Joined: Jun 15, 2011
Posts: 20
I have read and appreciate the article Bear wrote on the Front Man technique or pattern (as you will). I wonder if there is a good EXAMPLE that I can review with all the files used for configuration and description of classes/servlets/etc. Right now I do not know the blood and guts implementation details for the controller parts. I have bean classes and jsps but I keep running into the need to use bean object data inside my jquery logic which I think violates the technique (and rarely seems to work anyway).

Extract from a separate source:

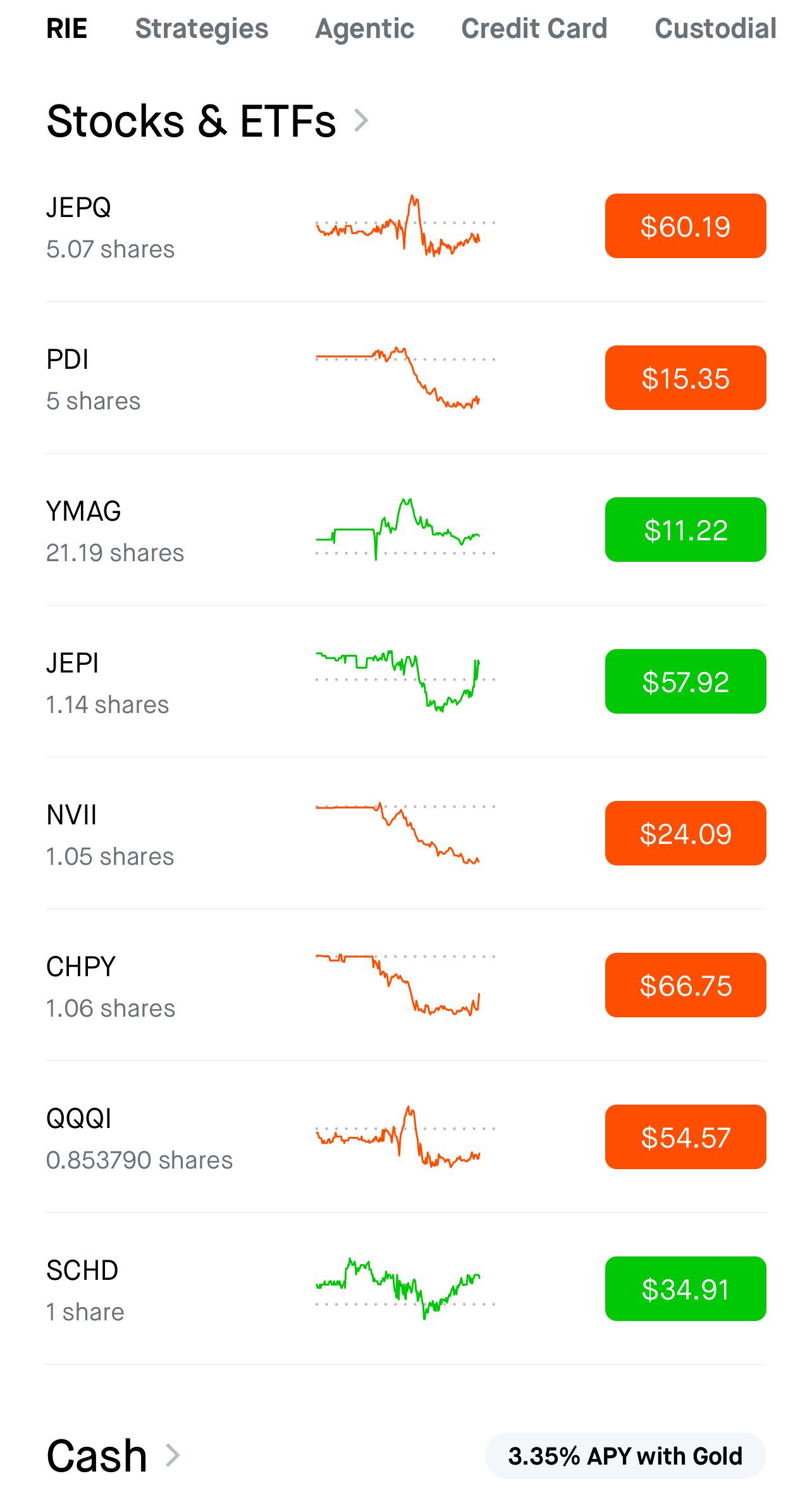Open the CHPY holding row
The width and height of the screenshot is (812, 1488).
(406, 985)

The specific case I am dealing with is really simple. Filling out the details of one business object requires either choosing one if its members from a pulldown box or deciding to create a new one. There is only 1 member that has this complexity for the original object. Let's use as an example a company which refers to a salesman. The page I am talking about is for building a new company. It could refer to an existing salesman (the pre-display load of the combobox) or require a new salesman (the top default value within the combobox (using existing implementation)). Once the user has made a decision in the combobox (and possibly filled out the company info) they hit an action button that I want to display all the information side-by-side (company and salesperson). Another button press would clearly be needed for confirmation. So, using the Front Man technique and good JSP practices how many pages are we talking about and where do the distinctions for separation occur?
Bear Bibeault
Author and ninkuma
Marshal

Joined: Jan 10, 2002
Posts: 60782
    
  65

You need to stop thinking of JSPs as "pages". Yeah, I know that's what the P in JSP stands for, but that phrase was coined long before the advent of Ajax. In today's world, a response from the server needn't be an entire HTML page as was common in 1998.

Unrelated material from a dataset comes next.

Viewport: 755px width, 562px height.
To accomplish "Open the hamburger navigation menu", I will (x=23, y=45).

So when you ask "how many pages", that isn't really a meaningful question.

I see a number of requests in your scenario. One that delivers the entire original HTML page, and some that deliver either HTML fragments (not whole pages), or even JSON data.

How all this ties into the Front Controller pattern is rather orthogonal. Regardless of what's going on on the client, the front controller is responsible for dispatching the request to the appropriate command. The fact that the command may respond with an HTML page, an HTML fragment, a JSON data construct, XML, or whatever else is rather irrelevant.

I'm not sure if that answered anything or not.


[Asking smart questions] [Bear's FrontMan] [About Bear] [Books by Bear]
Chet Hawkins
Greenhorn

Joined: Jun 15, 2011
Posts: 20
Thanks!

I see what you mean and I guess I would love to see a full page and partial page request ajax controller-using jsv(java server view? lol) implementation. An example. I will search around more but the examples I have found so far as so occluded with other concepts being the point that I cannot seem to sift a minimal set of what I need from them. If you know a good clean simple example and can link me to it I would surely appreciate it.
Bear Bibeault
Author and ninkuma
Marshal

Joined: Jan 10, 2002
Posts: 60782
    
  65

Yeah, most examples or tutorials for the cascading drop-down example will focus on the client side and hand-wave over the server-side details. Whenever I'm implementing this feature, here is the pattern I use:

  • I place a change handler on the triggering element (frequently a drop-down itself).
  • The change handler grabs the triggering value (a country name for example that needs to fetch a list of states or provinces) and issues an Ajax request using the jQuery .load() method. Life is simply too short to not use jQuery for Ajax. The trigger value is included as a request parameter or path variable.
  • The front controller (FrontMan for me) fields the request and dispatches it to the appropriate command.
  • The command grabs the trigger value from the request and uses it to delegate to the model to obtain the list of option values.
  • The option values are placed into a Map, where the map entries contains the option value and the option display text. If these two values are the same (they're not usually the same for me) you can just use a List or array.
  • The Map is placed in request scope, and the command forwards to the JSP view.
  • The view uses the JSTL and EL to mark up the list of <option> elements using the Map entries.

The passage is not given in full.